Douglas George Blyth Leggate - BofA Merrill Lynch, Research Division
So, Dave, the higher IP rates in the Eagle Ford, is that what's assumed in your 5% growth target already? Or how would you -- what was embedded in your target for next year?
Clarence P. Cazalot
Well, I think we're pretty clear in our presentations on what we think this thing is going to do in terms of driving to 100,000 barrels a day. And that number feels in the Eagle Ford to be circa 30,000 barrels a day.
So you can assume that the majority of that is going to come from the condensate window wells that we're drilling there.
Operator
Our next question comes from Evan Calio from Morgan Stanley.
Evan Calio - Morgan Stanley, Research Division
A couple of questions. One on Alvheim, I know you've bought a few more wells in the FPSO in conjunction with your allotment tax side.
I mean, are we looking at a higher plateau production level there? And maybe you can talk me through that for the next few years, if you would.
David E. Roberts
I think what we said is we're currently running obviously 85,000 circa net to Marathon out there. We brought on some new wells this quarter.
- - - - - - -
Complete the following:
1 – Decide whether each statement agrees with the call transcript: (a) Cazalot puts the Eagle Ford figure at circa 30,000 barrels a day; (b) Evan Calio is with BofA Merrill Lynch; (c) Roberts says production is currently running circa 85,000 net to Marathon. For each, answer yes or no and quote the deciding words.
2 – Reproduce word for word the passage of the call transcript starting at "I mean, are" and ending at "wells this quarter.".
The rows after this point come from a separate source, not from the call transcript.

Recorded data:
- - - - - - -
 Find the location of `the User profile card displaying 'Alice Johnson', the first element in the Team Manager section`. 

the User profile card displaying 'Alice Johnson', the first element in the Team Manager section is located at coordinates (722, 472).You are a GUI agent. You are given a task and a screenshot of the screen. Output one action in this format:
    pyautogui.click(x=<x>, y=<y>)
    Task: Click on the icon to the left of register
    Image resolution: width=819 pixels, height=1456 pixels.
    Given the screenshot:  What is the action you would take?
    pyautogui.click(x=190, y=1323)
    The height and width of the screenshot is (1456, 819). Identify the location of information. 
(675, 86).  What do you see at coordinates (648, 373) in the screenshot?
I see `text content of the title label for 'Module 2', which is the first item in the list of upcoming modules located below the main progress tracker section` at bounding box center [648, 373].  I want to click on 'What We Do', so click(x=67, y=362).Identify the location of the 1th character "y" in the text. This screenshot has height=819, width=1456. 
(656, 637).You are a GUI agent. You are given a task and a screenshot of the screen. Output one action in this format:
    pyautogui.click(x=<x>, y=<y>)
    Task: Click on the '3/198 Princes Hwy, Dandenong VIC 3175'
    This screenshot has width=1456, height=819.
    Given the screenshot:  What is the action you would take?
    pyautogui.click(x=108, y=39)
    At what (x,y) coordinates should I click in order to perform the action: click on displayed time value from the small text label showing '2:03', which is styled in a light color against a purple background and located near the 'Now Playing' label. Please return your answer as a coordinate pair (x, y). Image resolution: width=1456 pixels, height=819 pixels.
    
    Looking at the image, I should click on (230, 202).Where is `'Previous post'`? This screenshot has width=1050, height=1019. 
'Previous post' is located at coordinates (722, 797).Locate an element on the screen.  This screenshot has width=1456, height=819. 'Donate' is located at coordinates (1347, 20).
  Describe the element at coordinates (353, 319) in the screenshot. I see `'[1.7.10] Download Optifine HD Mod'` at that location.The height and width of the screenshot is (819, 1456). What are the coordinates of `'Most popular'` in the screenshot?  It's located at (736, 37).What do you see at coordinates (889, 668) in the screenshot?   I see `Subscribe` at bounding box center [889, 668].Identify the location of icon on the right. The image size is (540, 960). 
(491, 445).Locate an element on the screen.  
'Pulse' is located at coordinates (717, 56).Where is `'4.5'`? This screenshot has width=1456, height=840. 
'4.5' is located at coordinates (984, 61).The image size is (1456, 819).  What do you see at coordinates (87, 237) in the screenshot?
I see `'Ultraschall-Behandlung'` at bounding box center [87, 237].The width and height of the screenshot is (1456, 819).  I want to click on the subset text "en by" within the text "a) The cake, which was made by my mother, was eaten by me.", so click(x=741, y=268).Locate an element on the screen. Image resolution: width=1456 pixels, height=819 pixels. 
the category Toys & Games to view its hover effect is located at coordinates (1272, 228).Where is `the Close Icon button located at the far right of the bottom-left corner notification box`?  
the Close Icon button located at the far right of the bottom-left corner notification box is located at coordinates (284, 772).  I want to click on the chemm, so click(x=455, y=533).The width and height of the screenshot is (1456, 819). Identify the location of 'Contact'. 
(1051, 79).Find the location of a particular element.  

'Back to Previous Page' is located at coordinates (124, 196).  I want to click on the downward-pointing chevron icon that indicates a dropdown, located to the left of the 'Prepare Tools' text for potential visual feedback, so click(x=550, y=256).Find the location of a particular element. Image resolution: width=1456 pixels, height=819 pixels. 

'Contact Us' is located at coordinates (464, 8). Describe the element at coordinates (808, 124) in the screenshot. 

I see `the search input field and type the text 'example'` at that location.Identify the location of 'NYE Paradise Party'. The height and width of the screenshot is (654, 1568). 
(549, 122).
- - - - - - -
Answers to the problems:
1 –
(a) Yes: "And that number feels in the Eagle Ford to be circa 30,000 barrels a day."
(b) No: "Our next question comes from Evan Calio from Morgan Stanley."
(c) Yes: "we're currently running obviously 85,000 circa net to Marathon out there."

2 –
I mean, are we looking at a higher plateau production level there? And maybe you can talk me through that for the next few years, if you would.
David E. Roberts
I think what we said is we're currently running obviously 85,000 circa net to Marathon out there. We brought on some new wells this quarter.